■ **Exercise material**:
-------

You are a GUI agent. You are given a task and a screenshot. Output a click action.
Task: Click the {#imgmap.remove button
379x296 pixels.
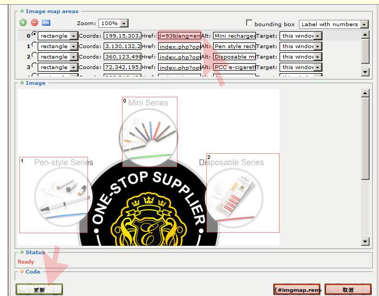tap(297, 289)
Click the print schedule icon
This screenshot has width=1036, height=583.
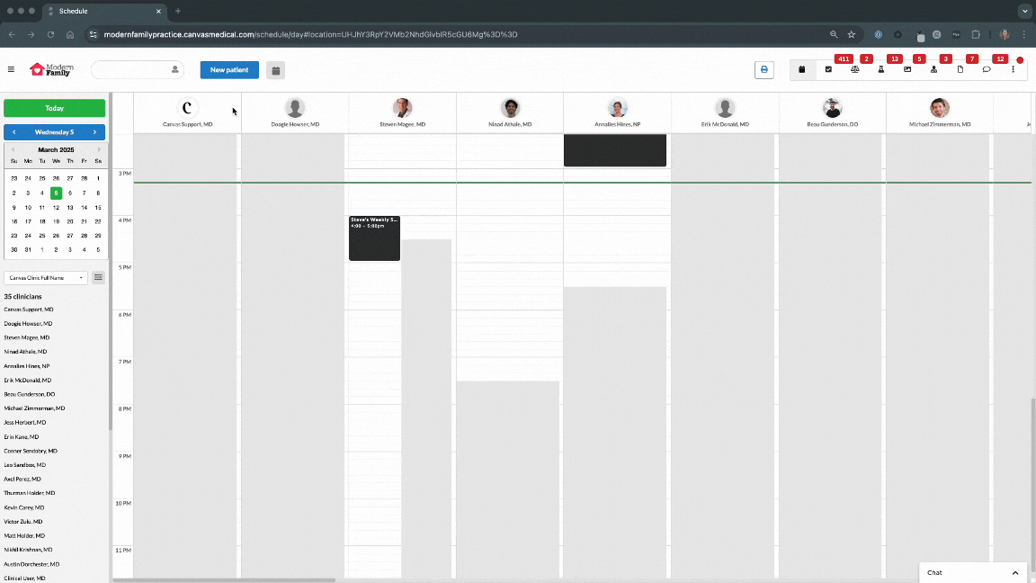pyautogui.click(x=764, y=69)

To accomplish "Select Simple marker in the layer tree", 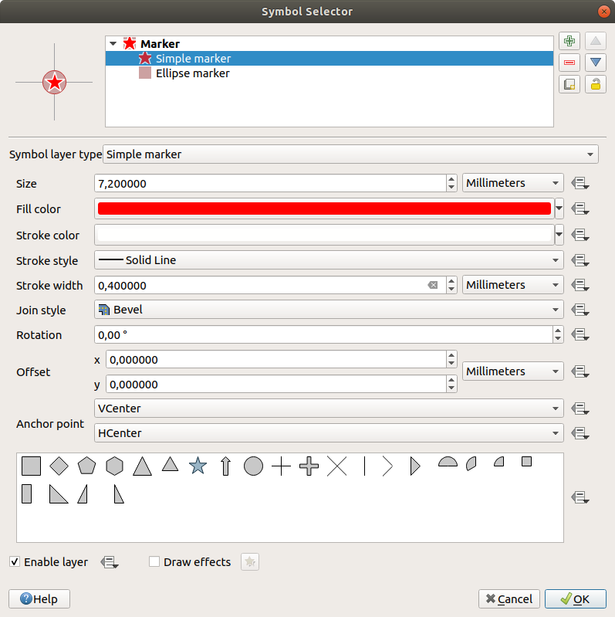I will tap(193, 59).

-------

■ **Written problem**: How many of the lines above contain the string "screenshot"? Reply with the number only.

■ **Correct response**: 2